The rear centre armrest can also hold cups/cans of various sizes.
These substitute for the missing bottle holders in the rear door pockets.
That is a 586-litre boot. Impressive in its own right, but there is more to it than meets the eye.
Its floor is ‘smart’, with different configurations available to store your luggage in the best way possible
Including this configuration to hold shopping bags in place easily, those ‘hooks’ are normally part of the floor.
The seats fold flat, with a 60:40 split for more convenience.
The space under the boot floor could have been even more, but Volvo decided to offer a space-saver spare tyre instead.
As stated before, powering the Volvo XC40 is a 2.0-litre, 4-cylinder turbocharged diesel engine developing 190PS of maximum power and 400Nm of peak torque.
While these figures are class leading, in line with the BMW X1 M Sport, the power delivery is not explosive. The limitation seems to be the gearbox, which is a bit slow to react to stomps on the accelerator.

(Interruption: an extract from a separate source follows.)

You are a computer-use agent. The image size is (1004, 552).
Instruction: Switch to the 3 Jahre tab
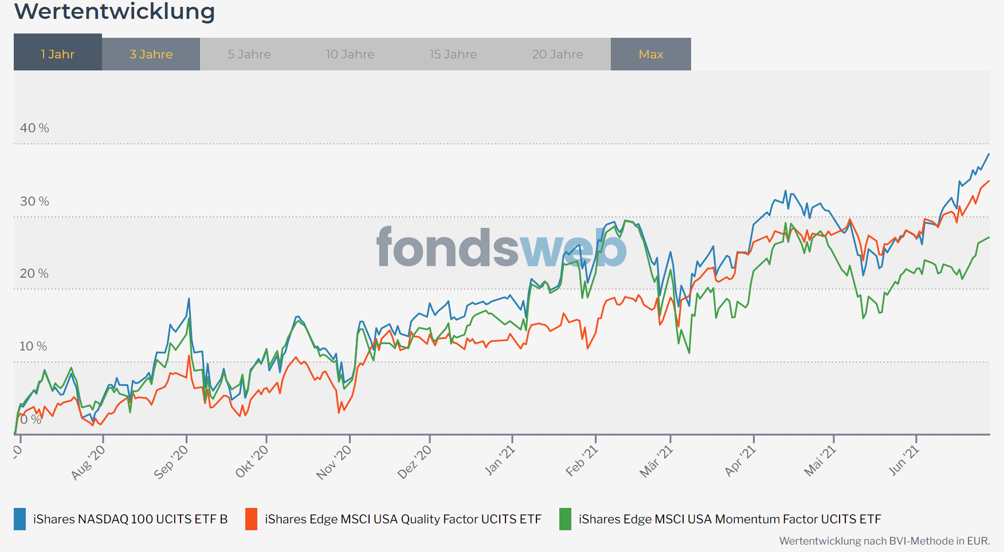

Everyday driveability and triple-figure highway cruising speeds are easily attainable and maintainable.
There is a problem though. The ride. It is a mixture between stiffness at all speeds and bounciness at higher speeds which tends to make the XC40 feel less luxurious than it is. The compact SUV does not get air suspension, instead relying on steel springs all around. Volvo may need to calibrate the suspension for Indian roads if it wants people to absolutely fall in love with it.
Apart from that, there is no doubt that Volvo has a serious contender in the compact luxury SUV segment. Volvo claims it will price the XC40 within the segment, but on the higher side. The design, compact dimensions, features and safety on offer should make it a value-for-money proposition, though.